Opodatkowane duże sklepy internetowe mogą przenieść swoje siedziby za granicę, ale podatek zapłacą wtedy kurierzy.
Państwo postanowiło opodatkować sklepy wielkopowierzchniowe. DGP donosi, że opiewane ostatnio kombinacje niektórych dużych sieci handlowych polegające na podziale na mniejsze jednostki, które indywidualnie „nie załapią się” na podatek może nic nie dać. Nowy podatek zapłacą także duże internetowe sklepy detaliczne, ale i one kombinują jak uniknąć opłat, może to być jednak nieskuteczne.
DGP dotarła do projektu ustawy, która będzie obejmowała wszystkie sklepy, w tym internetowe, które w ciągu roku osiągną przychód wyższy od 18 mln zł rocznie. Właściciele dużych sklepów internetowych, które zostaną objęte podatkiem od sprzedaży detalicznej, wpadli na pomysł, by przerejestrować swoje firmy do krajów o nieco bardziej liberalnych przepisach podatkowych, ot choćby za miedzę, czyli do Czech lub na Słowację.

Treść zadania a:
Przepisz wiernie ten fragment artykułu o podatku od sprzedaży detalicznej, który zaczyna się od słów „Państwo postanowiło opodatkować”, a kończy słowami „lub na Słowację.”.
Artykuł i wykaz stanowią dwa odrębne, niezależne od siebie materiały.

Dostępny wykaz:

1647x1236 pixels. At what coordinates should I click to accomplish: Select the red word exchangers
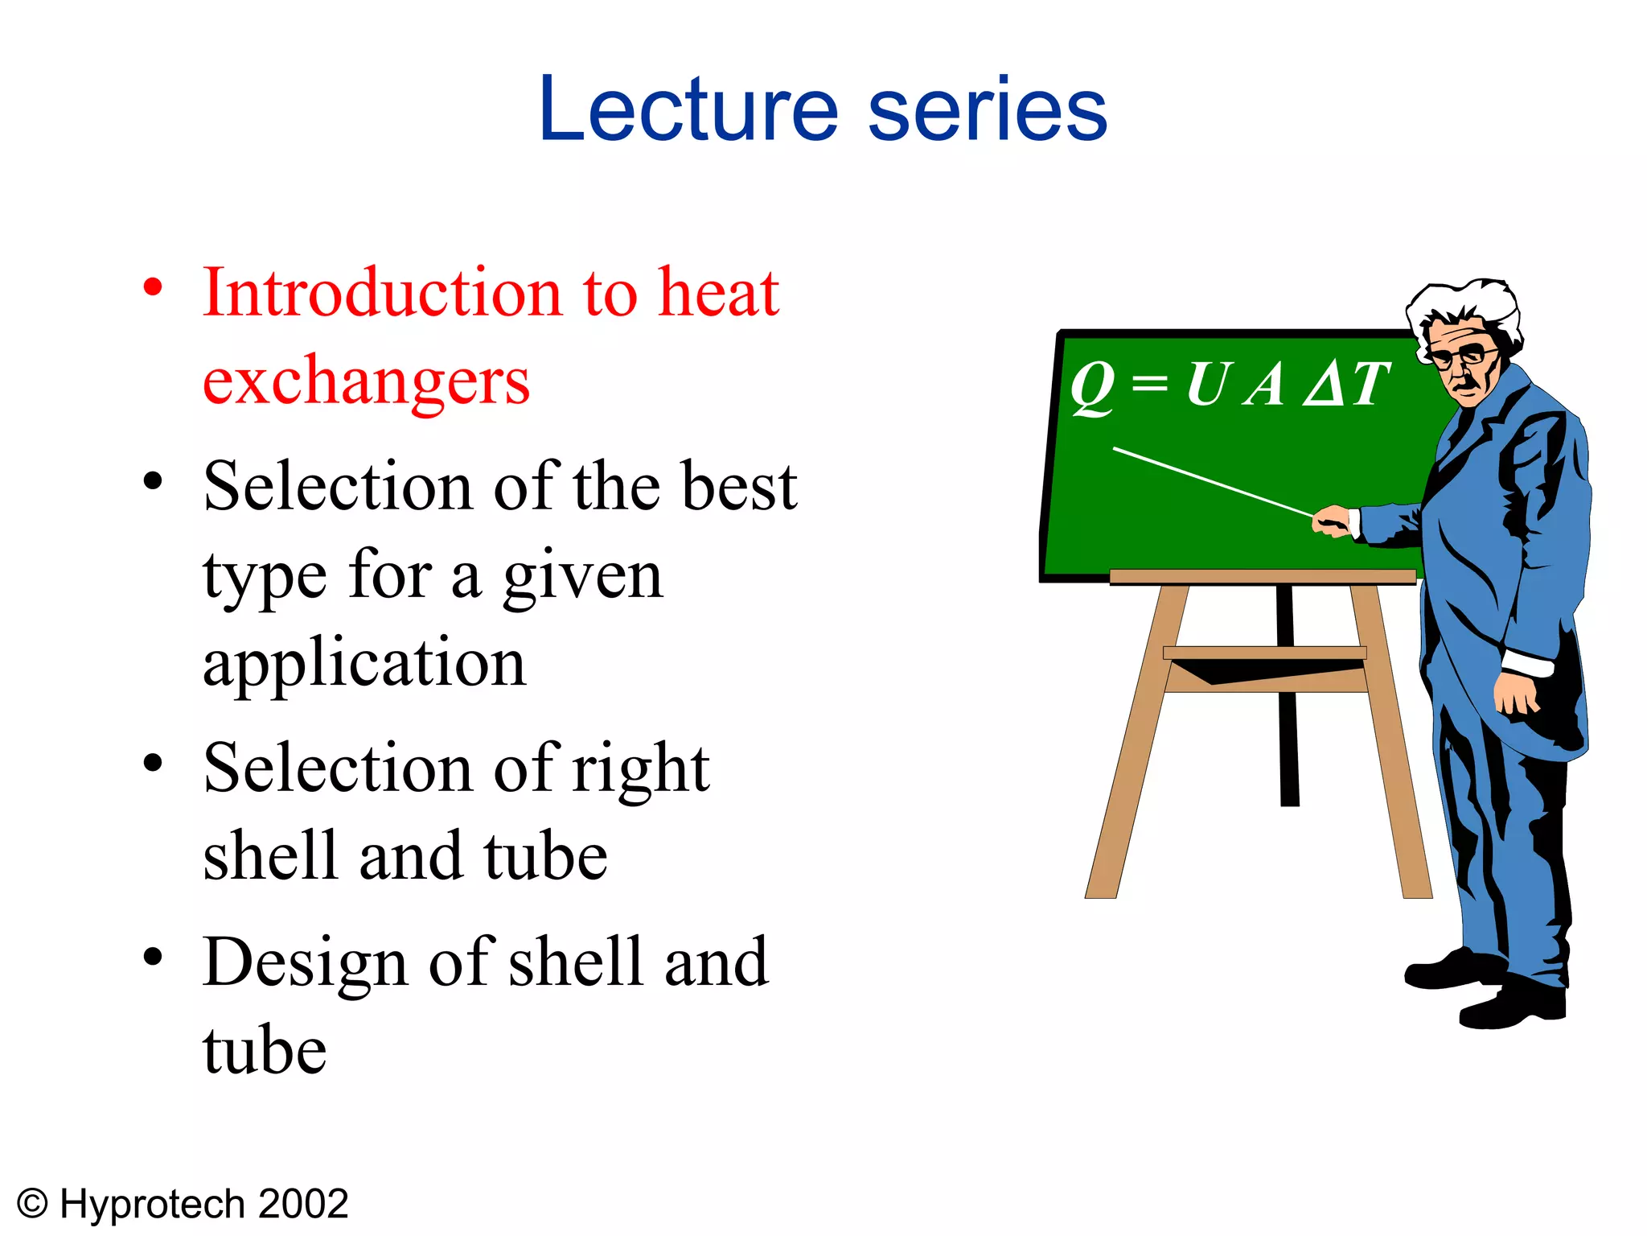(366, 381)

...

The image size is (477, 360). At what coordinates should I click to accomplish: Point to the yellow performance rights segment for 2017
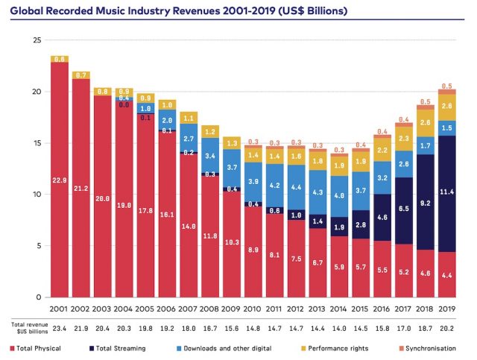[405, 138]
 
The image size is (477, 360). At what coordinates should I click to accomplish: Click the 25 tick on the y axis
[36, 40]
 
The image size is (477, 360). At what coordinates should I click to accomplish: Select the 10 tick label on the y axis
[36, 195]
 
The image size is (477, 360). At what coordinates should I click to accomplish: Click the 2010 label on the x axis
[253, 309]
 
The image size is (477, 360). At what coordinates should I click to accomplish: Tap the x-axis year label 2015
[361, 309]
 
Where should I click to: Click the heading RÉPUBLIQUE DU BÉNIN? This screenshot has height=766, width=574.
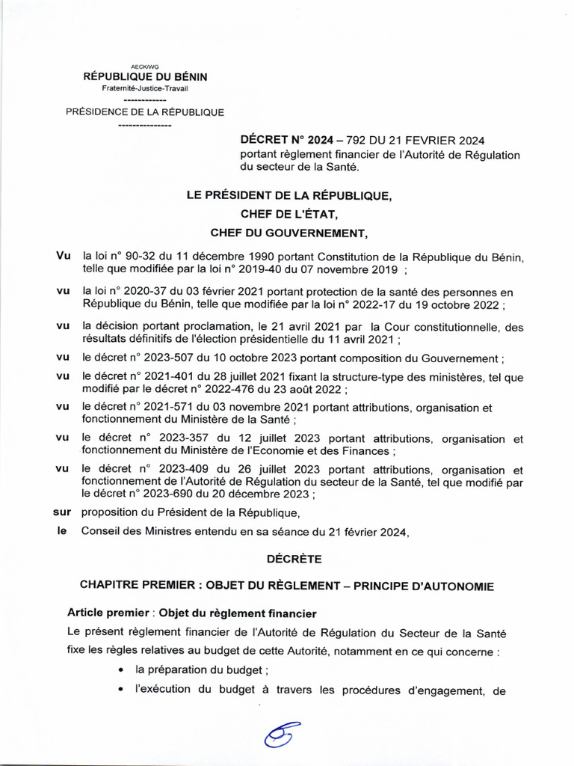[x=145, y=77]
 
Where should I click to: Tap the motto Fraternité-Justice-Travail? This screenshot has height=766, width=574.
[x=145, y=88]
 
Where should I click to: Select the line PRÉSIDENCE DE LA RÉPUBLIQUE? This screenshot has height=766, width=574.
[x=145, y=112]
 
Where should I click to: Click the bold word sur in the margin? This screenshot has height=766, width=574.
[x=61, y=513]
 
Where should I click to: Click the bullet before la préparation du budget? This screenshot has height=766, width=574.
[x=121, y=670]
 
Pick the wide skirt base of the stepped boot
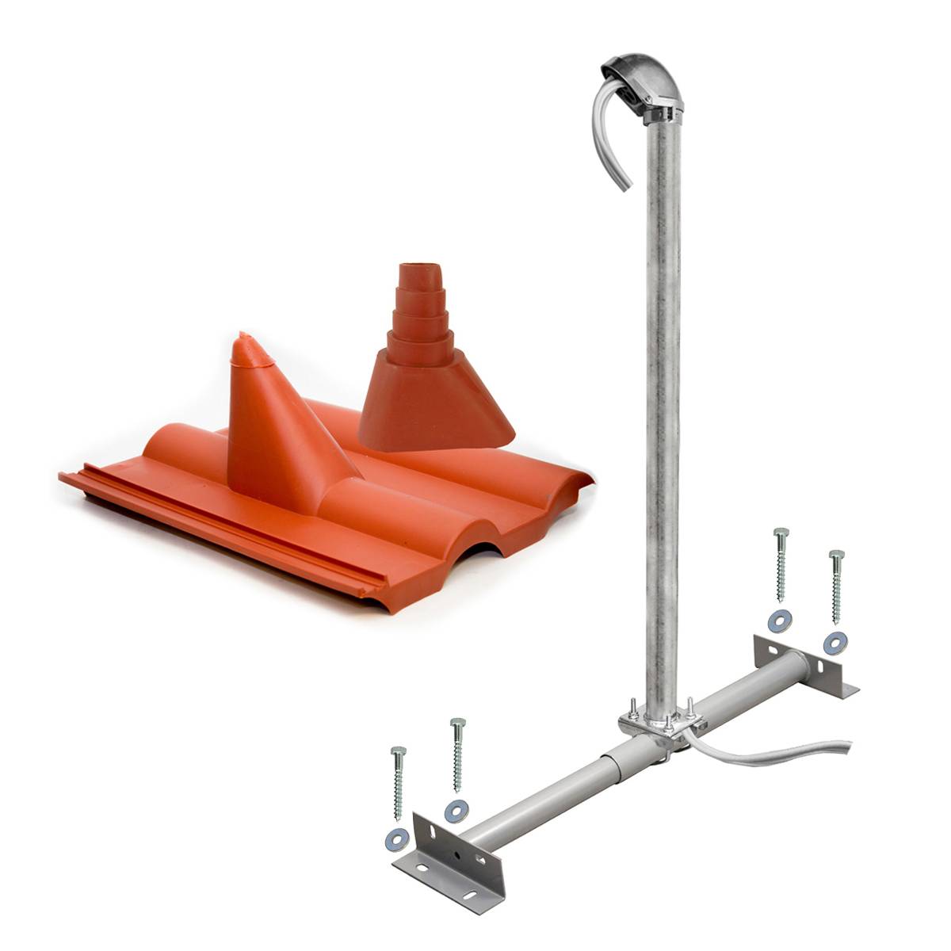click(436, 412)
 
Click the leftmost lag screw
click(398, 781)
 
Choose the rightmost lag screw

* * *

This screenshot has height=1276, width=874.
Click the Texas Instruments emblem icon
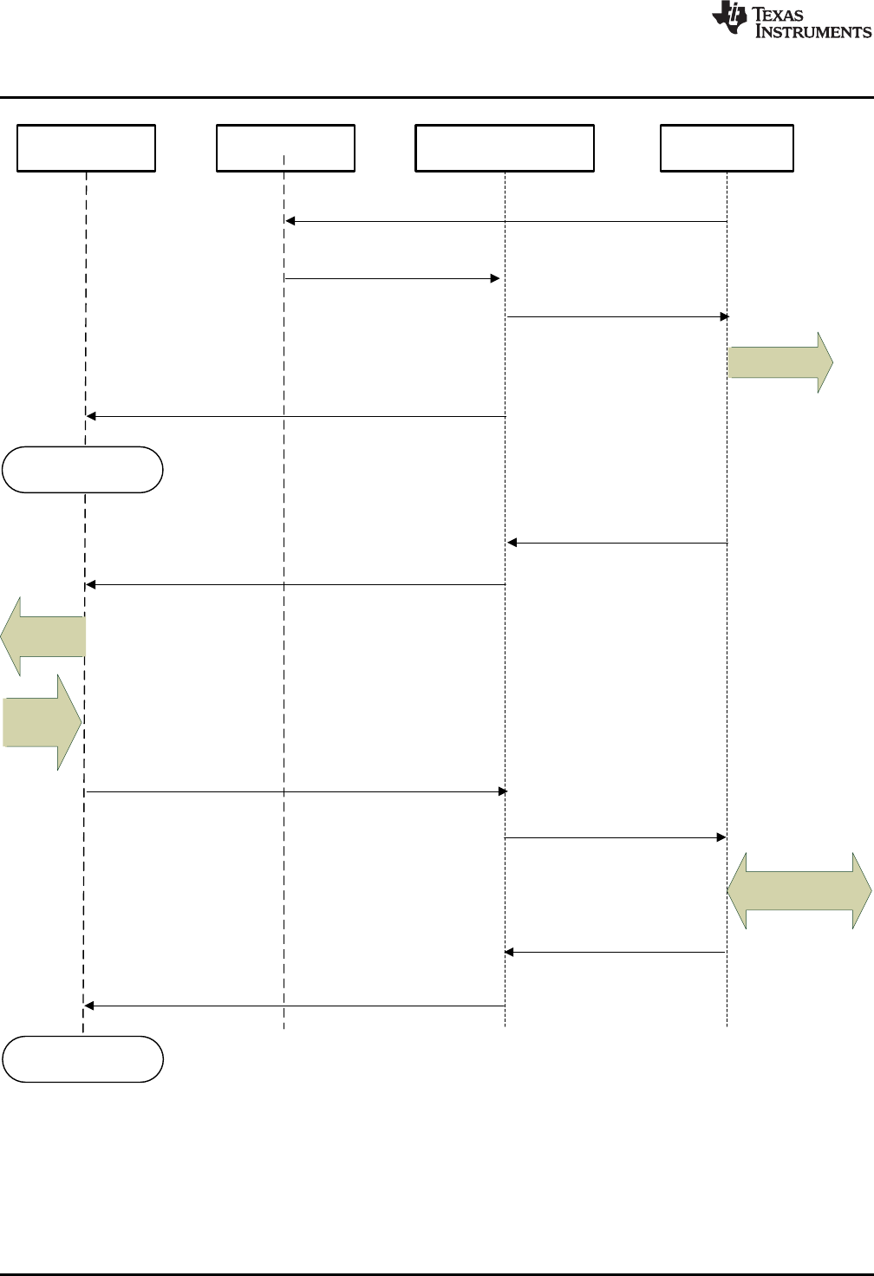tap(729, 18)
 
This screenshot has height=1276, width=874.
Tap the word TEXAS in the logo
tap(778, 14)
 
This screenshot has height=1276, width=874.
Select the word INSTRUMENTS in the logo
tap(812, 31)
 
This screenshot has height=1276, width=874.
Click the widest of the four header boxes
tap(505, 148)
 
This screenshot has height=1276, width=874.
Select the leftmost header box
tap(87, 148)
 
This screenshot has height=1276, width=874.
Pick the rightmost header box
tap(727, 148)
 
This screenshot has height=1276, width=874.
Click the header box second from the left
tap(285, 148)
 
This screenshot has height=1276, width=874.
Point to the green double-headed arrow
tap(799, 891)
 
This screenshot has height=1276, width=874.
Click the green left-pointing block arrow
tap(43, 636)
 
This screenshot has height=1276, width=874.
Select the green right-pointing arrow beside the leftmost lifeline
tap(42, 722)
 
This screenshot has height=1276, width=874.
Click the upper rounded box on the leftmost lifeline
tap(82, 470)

Treść zadania b:
Umieść w tabeli Markdown z kolumnami „Nr” i „Treść” wyłącznie te wiersze wykazu, które biegną od wiersza zawierającego „segment for 2017” do wiersza zawierającego „click(436, 412)”, wraz z nimi. Pomiń puste wiersze i nie umieszczaj w odpowiedzi znaczników obrazów.

Wynik ćwiczenia a:
Państwo postanowiło opodatkować sklepy wielkopowierzchniowe. DGP donosi, że opiewane ostatnio kombinacje niektórych dużych sieci handlowych polegające na podziale na mniejsze jednostki, które indywidualnie „nie załapią się” na podatek może nic nie dać. Nowy podatek zapłacą także duże internetowe sklepy detaliczne, ale i one kombinują jak uniknąć opłat, może to być jednak nieskuteczne.
DGP dotarła do projektu ustawy, która będzie obejmowała wszystkie sklepy, w tym internetowe, które w ciągu roku osiągną przychód wyższy od 18 mln zł rocznie. Właściciele dużych sklepów internetowych, które zostaną objęte podatkiem od sprzedaży detalicznej, wpadli na pomysł, by przerejestrować swoje firmy do krajów o nieco bardziej liberalnych przepisach podatkowych, ot choćby za miedzę, czyli do Czech lub na Słowację.

Wynik ćwiczenia b:
| Nr | Treść |
|---|---|
| 1 | The image size is (477, 360). At what coordinates should I click to accomplish: Point to the yellow performance rights segment for 2017 |
| 2 | [405, 138] |
| 3 | The image size is (477, 360). At what coordinates should I click to accomplish: Click the 25 tick on the y axis |
| 4 | [36, 40] |
| 5 | The image size is (477, 360). At what coordinates should I click to accomplish: Select the 10 tick label on the y axis |
| 6 | [36, 195] |
| 7 | The image size is (477, 360). At what coordinates should I click to accomplish: Click the 2010 label on the x axis |
| 8 | [253, 309] |
| 9 | The image size is (477, 360). At what coordinates should I click to accomplish: Tap the x-axis year label 2015 |
| 10 | [361, 309] |
| 11 | Where should I click to: Click the heading RÉPUBLIQUE DU BÉNIN? This screenshot has height=766, width=574. |
| 12 | [x=145, y=77] |
| 13 | Where should I click to: Tap the motto Fraternité-Justice-Travail? This screenshot has height=766, width=574. |
| 14 | [x=145, y=88] |
| 15 | Where should I click to: Select the line PRÉSIDENCE DE LA RÉPUBLIQUE? This screenshot has height=766, width=574. |
| 16 | [x=145, y=112] |
| 17 | Where should I click to: Click the bold word sur in the margin? This screenshot has height=766, width=574. |
| 18 | [x=61, y=513] |
| 19 | Where should I click to: Click the bullet before la préparation du budget? This screenshot has height=766, width=574. |
| 20 | [x=121, y=670] |
| 21 | Pick the wide skirt base of the stepped boot |
| 22 | click(436, 412) |